These are the perfect elevated cinnamon rolls, brimming with apples and a cinnamon glaze.
In a glass measuring cup mix warm water and yeast, stir with a spoon and set aside.
Transfer milk mixture to the bowl of a stand mixer fitted with a dough hook. Add 1 cup of flour and mix until well combined. Add yeast mixture and additional flour, cup by cup, mixing until it comes together to form a soft dough (3 ½ - 4 cups of flour total). The dough should be slightly tacky, but hold together in a ball.
Transfer to a large greased bowl, cover with a kitchen towel and allow to rise for approximately 2 hours, or until dough has doubled. (Best to put your dough in a warmish, non-drafty place-I use my oven (turned off) with the oven light turned on)

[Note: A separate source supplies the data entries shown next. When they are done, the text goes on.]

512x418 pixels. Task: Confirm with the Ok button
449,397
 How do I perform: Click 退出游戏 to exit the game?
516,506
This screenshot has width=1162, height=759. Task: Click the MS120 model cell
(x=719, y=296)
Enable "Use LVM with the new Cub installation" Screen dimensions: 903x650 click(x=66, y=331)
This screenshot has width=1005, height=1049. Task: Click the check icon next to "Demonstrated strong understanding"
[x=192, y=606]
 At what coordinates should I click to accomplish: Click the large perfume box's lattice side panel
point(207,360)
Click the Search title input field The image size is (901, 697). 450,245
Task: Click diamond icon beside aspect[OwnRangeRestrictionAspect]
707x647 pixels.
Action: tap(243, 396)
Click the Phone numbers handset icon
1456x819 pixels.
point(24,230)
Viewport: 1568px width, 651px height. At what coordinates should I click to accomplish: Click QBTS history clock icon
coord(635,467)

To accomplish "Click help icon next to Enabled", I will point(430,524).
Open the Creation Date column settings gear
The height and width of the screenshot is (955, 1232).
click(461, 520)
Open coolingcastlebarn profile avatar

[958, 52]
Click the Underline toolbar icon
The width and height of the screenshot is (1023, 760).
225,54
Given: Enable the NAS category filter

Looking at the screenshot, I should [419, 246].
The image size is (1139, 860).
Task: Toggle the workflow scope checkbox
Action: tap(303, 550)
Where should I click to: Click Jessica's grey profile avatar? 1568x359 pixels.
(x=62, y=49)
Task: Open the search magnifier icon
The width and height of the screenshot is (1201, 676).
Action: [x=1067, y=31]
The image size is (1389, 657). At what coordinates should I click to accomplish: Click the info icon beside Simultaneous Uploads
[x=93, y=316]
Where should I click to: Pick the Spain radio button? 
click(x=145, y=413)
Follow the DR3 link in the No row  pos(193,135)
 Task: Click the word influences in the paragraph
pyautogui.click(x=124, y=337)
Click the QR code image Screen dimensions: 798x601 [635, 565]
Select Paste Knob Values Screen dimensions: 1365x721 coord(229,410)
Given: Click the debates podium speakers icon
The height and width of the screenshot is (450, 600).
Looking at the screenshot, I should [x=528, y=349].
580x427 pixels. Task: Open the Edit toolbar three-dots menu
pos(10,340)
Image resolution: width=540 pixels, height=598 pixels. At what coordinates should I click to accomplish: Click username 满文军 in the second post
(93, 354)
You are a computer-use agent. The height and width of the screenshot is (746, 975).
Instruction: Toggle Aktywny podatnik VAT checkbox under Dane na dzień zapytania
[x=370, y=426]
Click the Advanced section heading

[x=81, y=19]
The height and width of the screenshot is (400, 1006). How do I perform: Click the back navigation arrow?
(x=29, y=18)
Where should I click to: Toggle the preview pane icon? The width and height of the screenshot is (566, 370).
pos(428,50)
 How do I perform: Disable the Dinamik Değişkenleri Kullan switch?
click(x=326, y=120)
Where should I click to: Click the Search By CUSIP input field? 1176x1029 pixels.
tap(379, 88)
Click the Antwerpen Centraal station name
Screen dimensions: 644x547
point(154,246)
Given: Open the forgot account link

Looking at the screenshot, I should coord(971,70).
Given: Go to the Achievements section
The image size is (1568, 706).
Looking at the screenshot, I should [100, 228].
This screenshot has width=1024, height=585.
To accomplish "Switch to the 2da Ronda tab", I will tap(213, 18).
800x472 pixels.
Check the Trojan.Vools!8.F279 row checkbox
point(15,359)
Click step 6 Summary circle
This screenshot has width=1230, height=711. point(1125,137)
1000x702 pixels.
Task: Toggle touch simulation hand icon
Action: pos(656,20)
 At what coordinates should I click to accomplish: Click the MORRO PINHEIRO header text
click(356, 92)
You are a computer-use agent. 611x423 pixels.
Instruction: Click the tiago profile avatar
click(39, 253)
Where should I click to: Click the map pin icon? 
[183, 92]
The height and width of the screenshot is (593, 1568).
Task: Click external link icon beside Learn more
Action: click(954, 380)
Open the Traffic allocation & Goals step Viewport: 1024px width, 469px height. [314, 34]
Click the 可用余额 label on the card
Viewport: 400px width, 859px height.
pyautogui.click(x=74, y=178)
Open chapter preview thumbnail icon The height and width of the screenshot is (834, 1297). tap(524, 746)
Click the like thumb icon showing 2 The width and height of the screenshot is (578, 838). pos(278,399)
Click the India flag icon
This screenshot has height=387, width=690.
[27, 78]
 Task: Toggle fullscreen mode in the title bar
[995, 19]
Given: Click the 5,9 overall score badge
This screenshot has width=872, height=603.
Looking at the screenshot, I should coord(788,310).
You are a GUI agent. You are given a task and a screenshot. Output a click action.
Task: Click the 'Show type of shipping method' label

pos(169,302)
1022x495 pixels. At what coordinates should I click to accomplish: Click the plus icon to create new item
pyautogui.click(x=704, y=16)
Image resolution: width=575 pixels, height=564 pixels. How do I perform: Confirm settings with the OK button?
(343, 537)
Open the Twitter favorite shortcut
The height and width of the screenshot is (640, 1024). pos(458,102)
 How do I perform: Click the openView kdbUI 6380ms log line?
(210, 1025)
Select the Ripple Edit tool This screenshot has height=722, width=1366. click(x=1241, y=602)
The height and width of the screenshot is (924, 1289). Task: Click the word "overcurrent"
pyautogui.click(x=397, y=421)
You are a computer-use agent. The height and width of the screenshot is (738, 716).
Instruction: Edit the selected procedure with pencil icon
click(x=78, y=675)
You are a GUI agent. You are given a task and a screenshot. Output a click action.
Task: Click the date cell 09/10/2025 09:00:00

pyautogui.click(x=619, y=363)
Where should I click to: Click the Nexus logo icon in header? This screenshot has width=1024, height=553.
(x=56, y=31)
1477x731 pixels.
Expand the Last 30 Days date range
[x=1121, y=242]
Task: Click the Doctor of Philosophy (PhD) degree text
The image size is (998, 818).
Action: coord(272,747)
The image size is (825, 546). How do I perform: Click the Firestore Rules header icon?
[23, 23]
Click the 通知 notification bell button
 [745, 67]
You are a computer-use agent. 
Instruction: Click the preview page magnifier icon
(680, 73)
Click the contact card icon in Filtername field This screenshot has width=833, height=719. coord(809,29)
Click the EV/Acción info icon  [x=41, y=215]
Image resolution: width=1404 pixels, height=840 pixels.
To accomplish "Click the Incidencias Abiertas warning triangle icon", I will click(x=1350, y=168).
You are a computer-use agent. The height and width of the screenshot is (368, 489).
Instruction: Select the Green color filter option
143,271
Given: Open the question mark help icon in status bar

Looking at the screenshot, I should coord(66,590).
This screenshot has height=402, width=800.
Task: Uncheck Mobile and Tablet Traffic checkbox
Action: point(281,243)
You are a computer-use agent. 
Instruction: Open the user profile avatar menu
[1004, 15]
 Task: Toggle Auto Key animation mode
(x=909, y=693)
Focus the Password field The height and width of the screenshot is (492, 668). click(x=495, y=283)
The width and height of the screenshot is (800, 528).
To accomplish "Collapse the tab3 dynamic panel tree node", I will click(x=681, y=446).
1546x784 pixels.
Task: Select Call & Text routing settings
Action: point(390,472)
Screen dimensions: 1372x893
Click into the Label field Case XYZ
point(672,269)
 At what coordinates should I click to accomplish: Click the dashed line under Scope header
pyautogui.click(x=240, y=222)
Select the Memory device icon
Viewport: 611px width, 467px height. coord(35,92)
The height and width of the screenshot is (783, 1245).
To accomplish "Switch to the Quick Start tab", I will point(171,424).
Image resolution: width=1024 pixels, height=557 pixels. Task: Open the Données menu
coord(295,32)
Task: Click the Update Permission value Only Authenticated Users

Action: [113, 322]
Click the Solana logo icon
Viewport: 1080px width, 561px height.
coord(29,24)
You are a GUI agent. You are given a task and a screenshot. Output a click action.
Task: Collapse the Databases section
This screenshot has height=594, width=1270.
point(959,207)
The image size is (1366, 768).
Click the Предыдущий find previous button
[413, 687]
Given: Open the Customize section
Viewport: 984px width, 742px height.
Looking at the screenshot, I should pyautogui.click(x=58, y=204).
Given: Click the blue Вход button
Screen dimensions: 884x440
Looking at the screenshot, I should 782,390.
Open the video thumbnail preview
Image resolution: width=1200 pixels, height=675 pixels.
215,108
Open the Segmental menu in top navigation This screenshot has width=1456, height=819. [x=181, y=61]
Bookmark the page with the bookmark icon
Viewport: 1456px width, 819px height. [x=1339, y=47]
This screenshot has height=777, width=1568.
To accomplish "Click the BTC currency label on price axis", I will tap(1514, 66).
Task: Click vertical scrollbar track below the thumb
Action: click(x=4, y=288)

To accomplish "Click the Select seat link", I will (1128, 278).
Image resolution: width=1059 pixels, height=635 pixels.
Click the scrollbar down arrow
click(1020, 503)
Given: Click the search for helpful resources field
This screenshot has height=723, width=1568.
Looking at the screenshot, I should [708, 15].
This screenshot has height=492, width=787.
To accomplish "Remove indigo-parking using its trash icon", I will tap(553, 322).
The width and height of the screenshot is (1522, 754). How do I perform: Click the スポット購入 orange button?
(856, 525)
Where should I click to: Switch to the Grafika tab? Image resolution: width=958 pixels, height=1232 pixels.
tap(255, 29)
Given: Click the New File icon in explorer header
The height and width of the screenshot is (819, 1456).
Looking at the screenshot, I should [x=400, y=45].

When dough is doubled, remove to a clean, lightly floured surface. Punch down a few times. Roll dough out into a large rectangle approximately 9 x 15. Spread the filling onto the dough, sparing a ½ rim around the rectangle. Roll up along the long side of the dough (this forms a long snake of dough filled with apple cinnamon filling). Cut the dough into 12 slices (each a little more than 1 inch wide). Grease a 9 x 13 baking pan with butter. Lie the slices down in the pan tucking them close together.
If you are planning on baking these today, cover with a towel and allow to rise for 30 minutes. If you are going to bake these rolls the following day, cover with plastic wrap and place into the refrigerator.
While rolls are rising, make glaze by placing powdered sugar, vanilla, cinnamon, nutmeg and 2 tablespoons of hot water into the bowl of a stand mixer with the paddle attachment. Mix adding water tablespoon by tablespoon until desired consistency is reached (this can be done in the morning if you are leaving rolls in the refrigerator overnight).
When you are ready to bake the rolls, preheat the oven to 350°F. (If the rolls have been in the refrigerator overnight, allow apple cinnamon rolls to come to room temperature and rise for 1 hour before baking)
When you transfer the milk mixture to the stand mixer you want it to be warm to the touch, but not hot. Too hot and you will kill your yeast-then your dough won’t rise. If you have a thermometer, 105°F is what you are aiming for. Otherwise if you are going by feel, “warm” is what you want.